Objectives: To evaluate the relationship among dysnatraemia at hospital presentation and duration of admission, risk of intensive care unit (ICU) admission and all-cause mortality and to assess the underlying pathophysiological mechanism of hyponatraemia in patients with COVID-19. Our hypothesis is that both hyponatraemia and hypernatraemia at presentation are associated with adverse outcomes.
Design: Observational study.
Setting: Secondary care; 11 Dutch hospitals (2 university and 9 general hospitals).
Participants: An analysis was performed within the retrospective multicentre cohort study COVIDPredict. 7811 patients were included (60% men, 40% women) between 24 February 2020 and 9 August 2022. Patients who were ≥18 years with PCR-confirmed COVID-19 or CT with COVID-19 reporting and data system score≥4 and alternative diagnosis were included. Patients were excluded when serum sodium levels at presentation were not registered in the database or when they had been transferred from another participating hospital.
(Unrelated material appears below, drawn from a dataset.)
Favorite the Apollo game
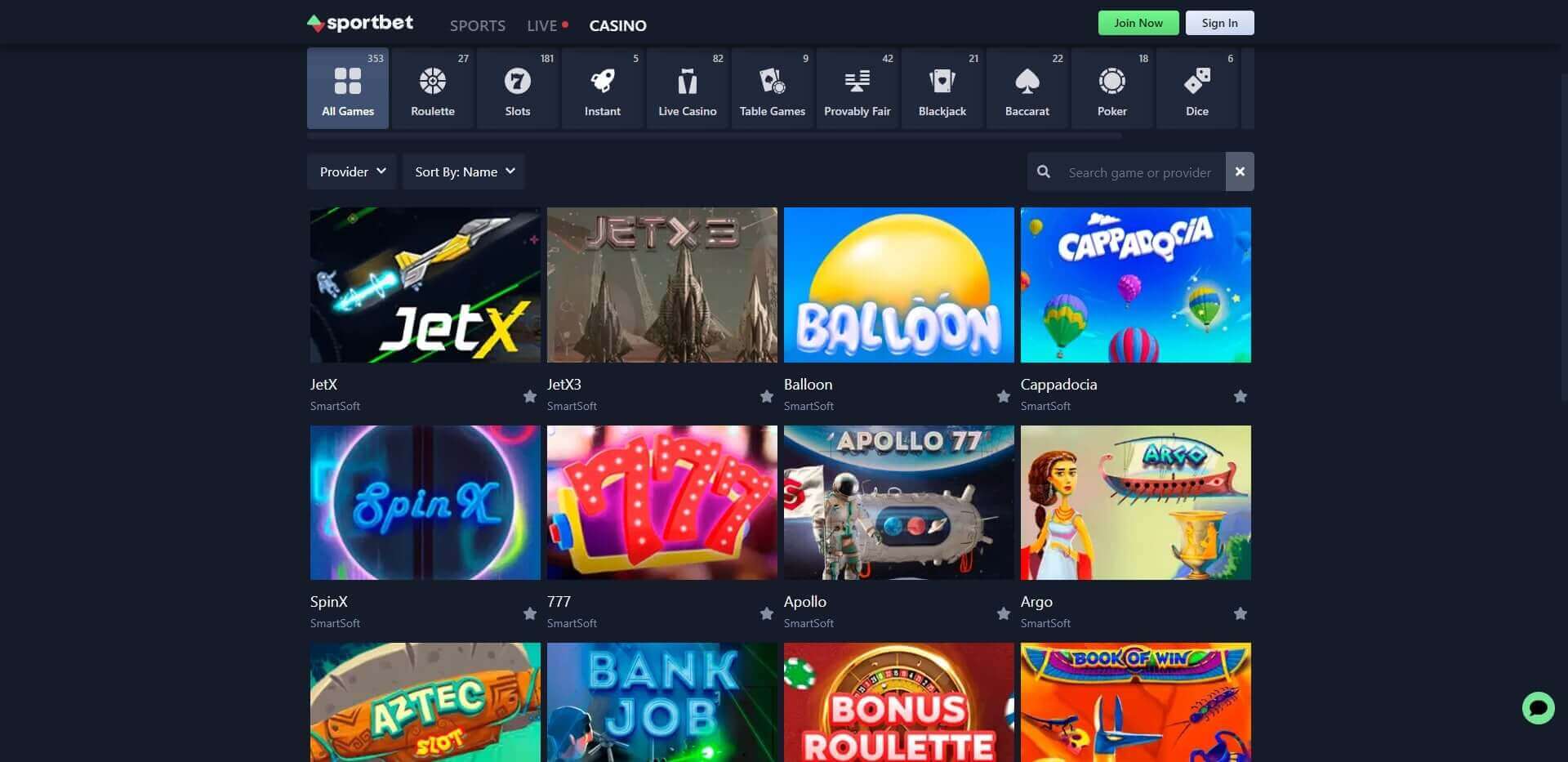1003,613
Outcome measures: We studied demographics, medical history, symptoms and outcomes. Patients were stratified according to serum sodium concentration and urinary sodium excretion.
Results: Hyponatraemia was present in 2677 (34.2%) patients and hypernatraemia in 126 (1.6%) patients. Patients with hyponatraemia presented more frequently with diarrhoea, lower blood pressure and tachycardia. Hyponatraemia was, despite a higher risk for ICU admission (OR 1.27 (1.11-1.46; p<0.001)), not associated with mortality or the risk for intubation. Patients with hypernatraemia had higher mortality rates (OR 2.25 (1.49-3.41; p<0.001)) and were at risk for ICU admission (OR 2.89 (1.83-4.58)) and intubation (OR 2.95 (1.83-4.74)).
Conclusions: Hypernatraemia at presentation was associated with adverse outcomes in patients with COVID-19. Hypovolaemic hyponatraemia was found to be the most common aetiology of hyponatraemia. Hyponatraemia of unknown aetiology was associated with a higher risk for ICU admission and intubation and longer duration of admission.
Keywords: COVID-19; infectious diseases; internal medicine.